Twee complete en verschillende gedeeltelijke botinstrumenten gemaakt van de lange botten van een niet-geïdentificeerd zoogdier werden teruggevonden in Anzick, die tussen vier en zes complete werktuigen vertegenwoordigen. De gereedschappen hebben vergelijkbare maximale breedten (15,5-20 millimeter, 0,6 - 0,8 inch) en diktes (11,1-14,6 mm, 0,4 - 0,6 inch), en elk heeft een afgeschuind uiteinde binnen het bereik van 9-18 graden. De twee meetbare lengtes zijn 227 en 280 mm (9,9 en 11 inch). De afgeschuinde uiteinden zijn gearceerd en besmeurd met een zwarte hars, misschien een wrijfmiddel of lijm, een typische decoratieve / constructiemethode voor botgereedschappen die worden gebruikt als atlatl of speervoorassen.
De assemblage van stenen werktuigen hersteld van de Anzick (Wilke et al) door de oorspronkelijke vinders en de daaropvolgende opgravingen omvatten ~ 112 (bronnen variëren) stenen werktuigen, waaronder grote bifaciale vlokkernen, kleinere bifaces, Clovis-puntspaties en voorvormen, en gepolijst en afgeschuinde cilindrische botgereedschappen. De collectie bij Anzick omvat alle reductiestadia van Clovis-technologie, van grote kernen van voorbereid stenen gereedschap tot afgewerkte Clovis-punten, waardoor Anzick uniek is.

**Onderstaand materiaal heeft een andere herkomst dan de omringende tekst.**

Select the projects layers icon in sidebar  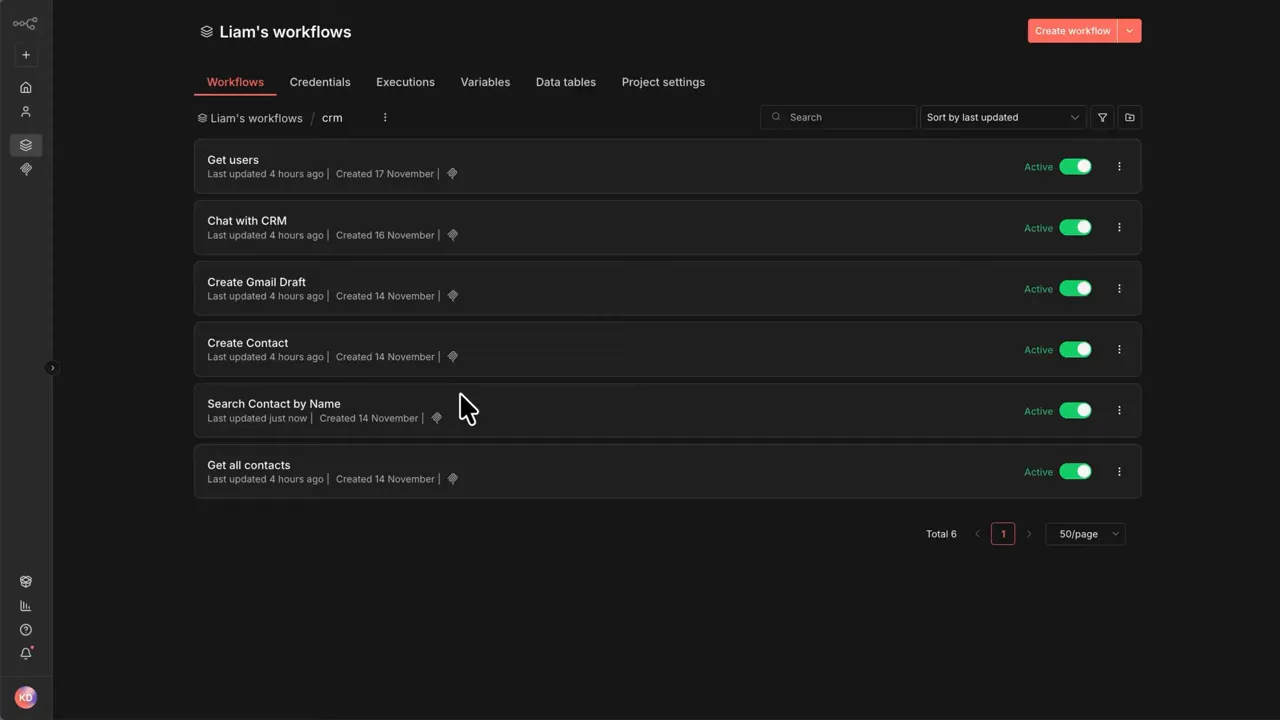[x=26, y=145]
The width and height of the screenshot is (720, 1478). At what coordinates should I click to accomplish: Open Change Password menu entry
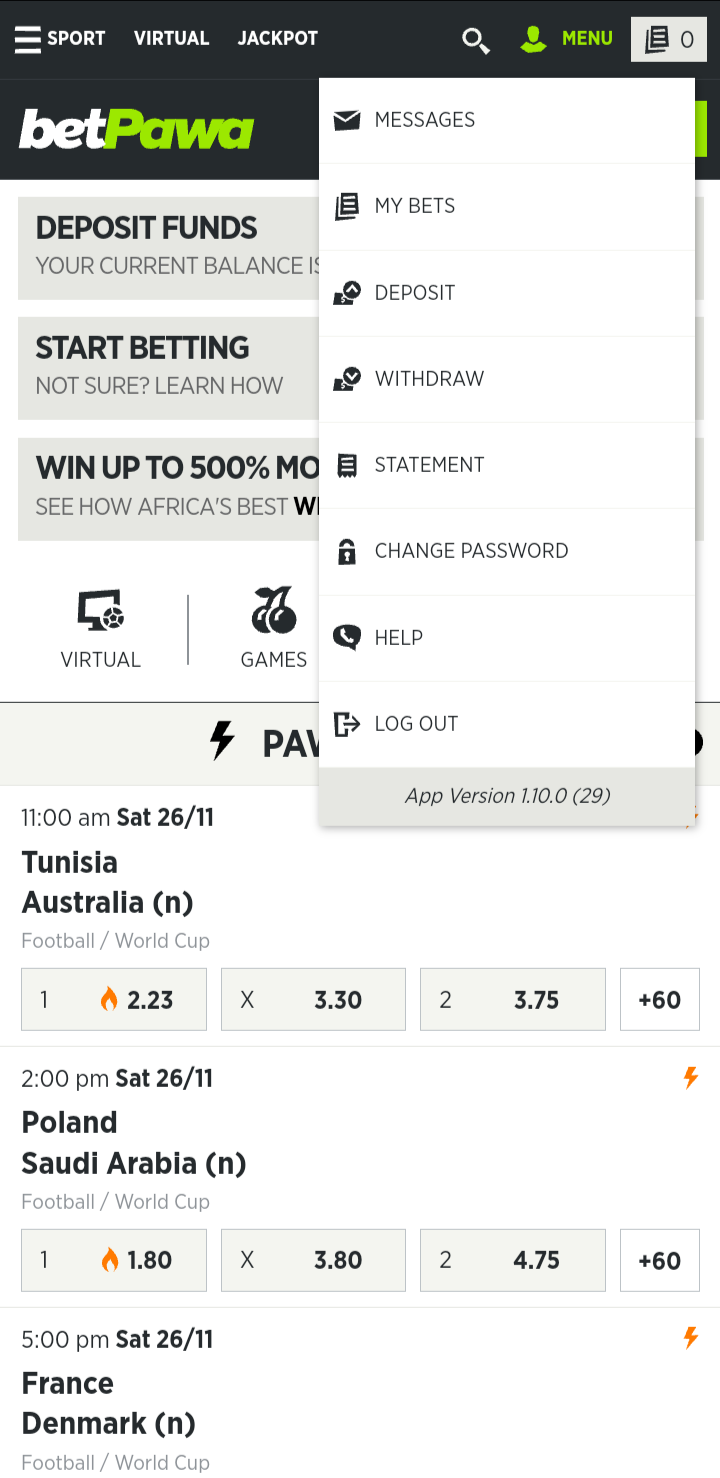[471, 551]
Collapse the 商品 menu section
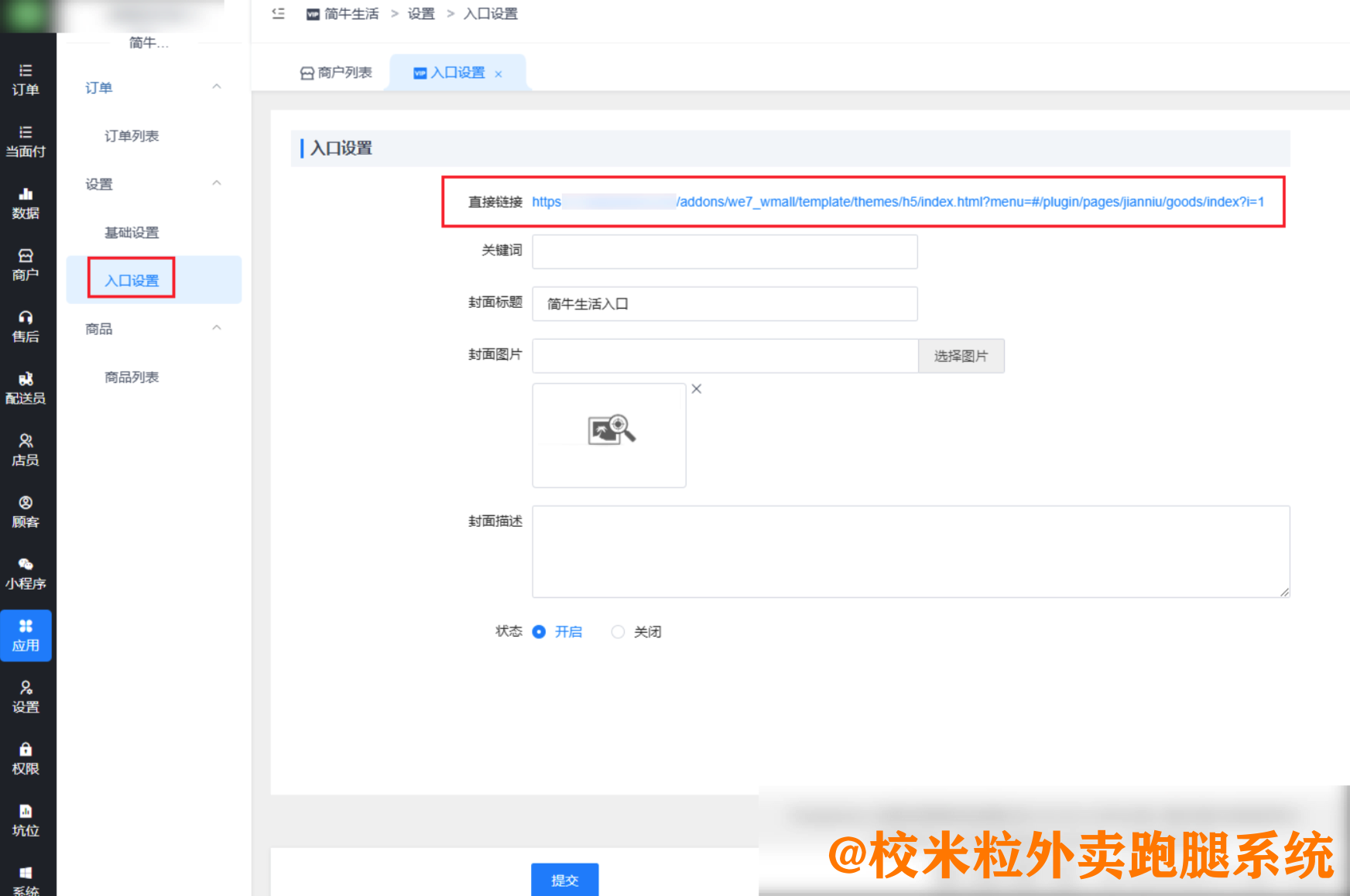 click(x=218, y=327)
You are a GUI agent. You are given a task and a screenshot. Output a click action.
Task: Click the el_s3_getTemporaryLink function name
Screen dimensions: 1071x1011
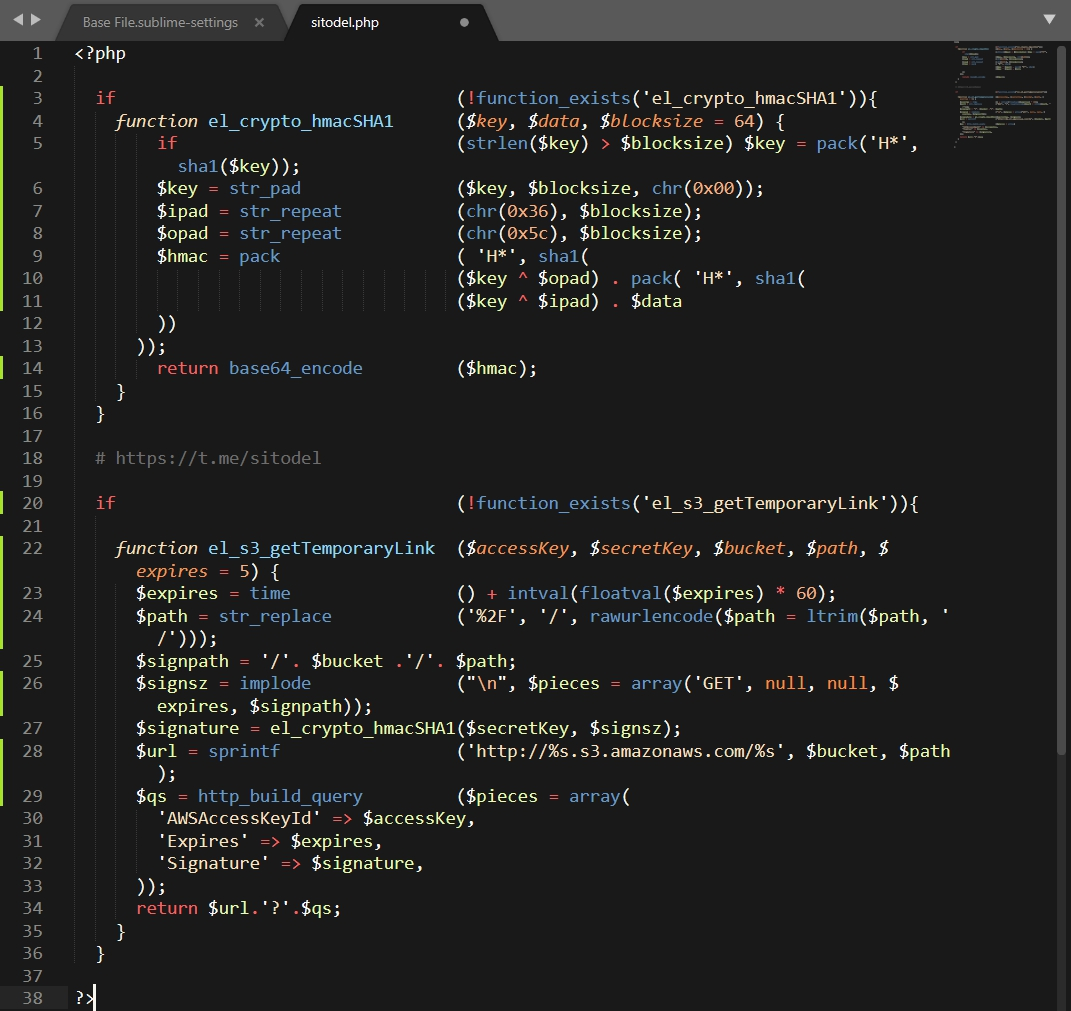tap(321, 548)
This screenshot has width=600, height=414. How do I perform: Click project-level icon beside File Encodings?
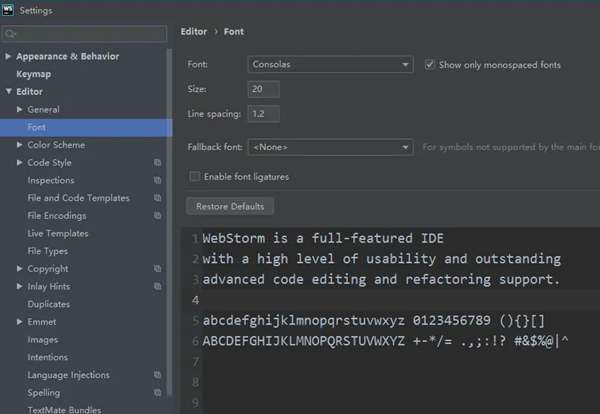point(157,216)
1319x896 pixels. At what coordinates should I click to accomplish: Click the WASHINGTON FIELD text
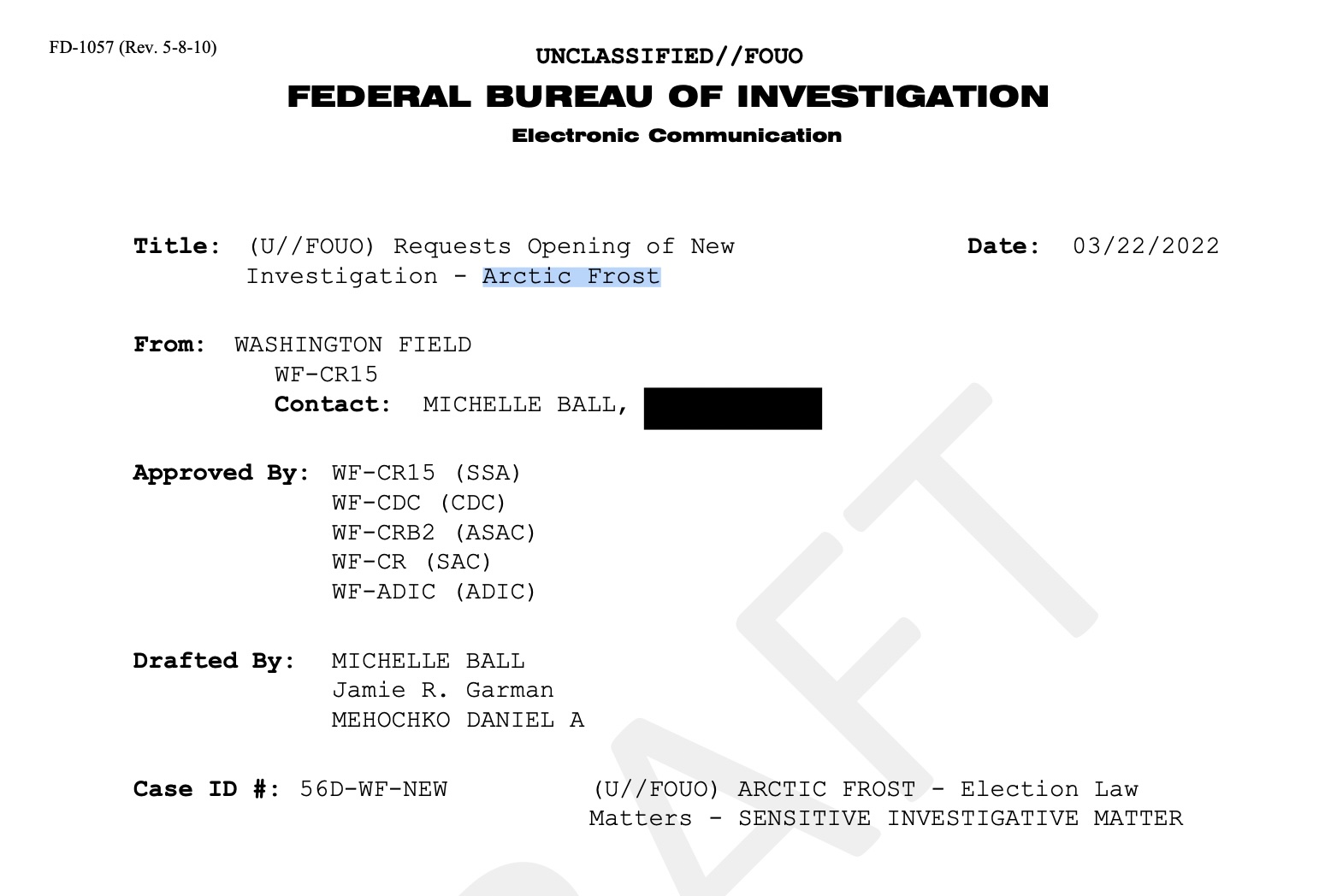tap(352, 345)
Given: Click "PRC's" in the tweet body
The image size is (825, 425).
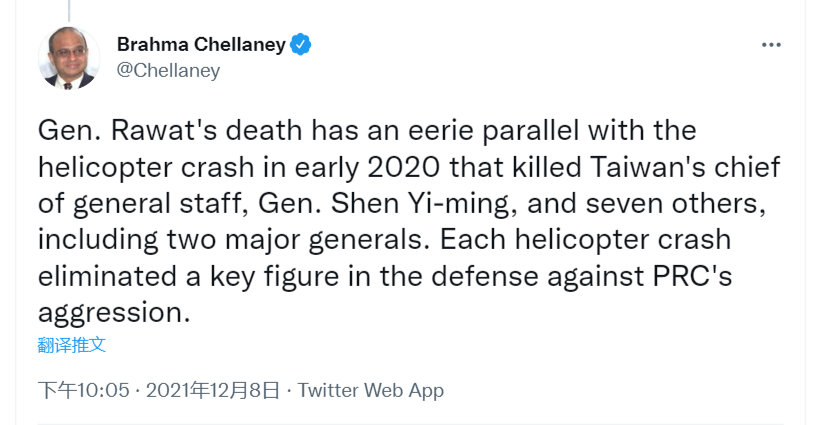Looking at the screenshot, I should coord(691,277).
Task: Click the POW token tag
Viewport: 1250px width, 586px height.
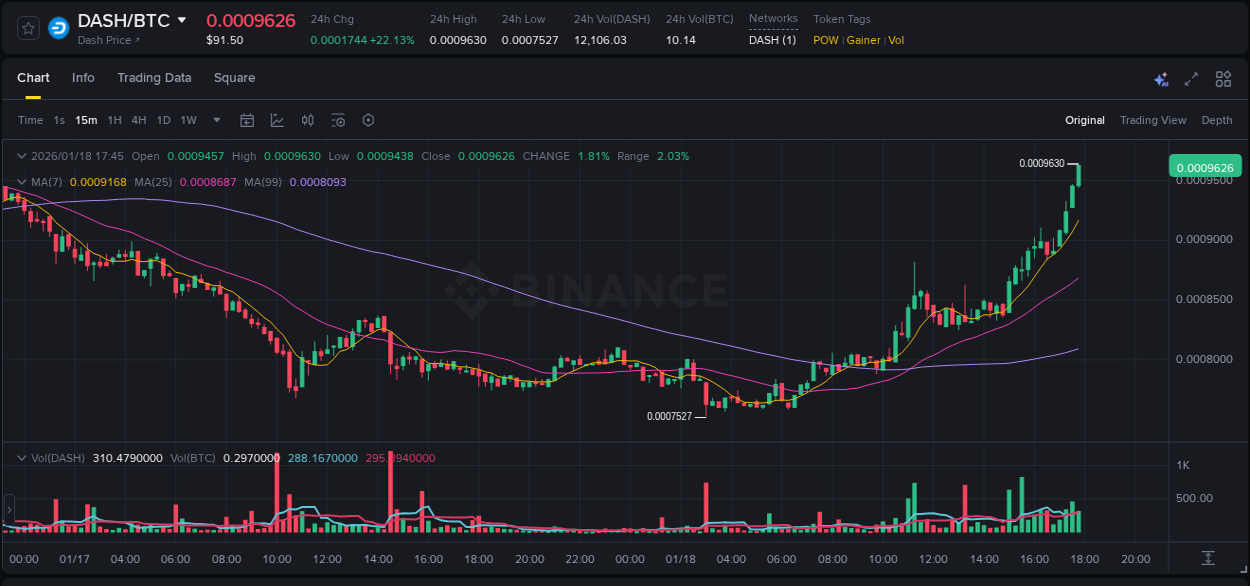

De assemblage vertegenwoordigt een gevarieerde verzameling van (waarschijnlijk niet-warmtebehandelde) microkristallijne koor van hoge kwaliteit die wordt gebruikt om het gereedschap te maken, voornamelijk chalcedoon (66%), maar kleinere hoeveelheden mosagaat (32%), fosforia koor en porcellaniet. Het grootste punt in de collectie is 15,3 centimeter (6 inch) lang en sommige van de voorvormen zijn tussen de 20-22 cm (7,8-8,6 in), vrij lang voor Clovis-punten, hoewel de meeste vaker van formaat zijn. De meeste stenen werktuigfragmenten vertonen gebruiksslijtage, schaafwonden of randschade die tijdens gebruik moet zijn opgetreden, wat suggereert dat dit absoluut een werkende toolkit was, en niet alleen artefacten gemaakt voor de begrafenis. Zie Jones voor gedetailleerde lithische analyse.
Anzick werd per ongeluk ontdekt door bouwvakkers in 1968 en professioneel opgegraven door Dee C. Taylor (toen aan de Universiteit van Montana) in 1968, en in 1971 door Larry Lahren (Montana State) en Robson Bonnichsen (Universiteit van Alberta), en door Lahren opnieuw in 1999.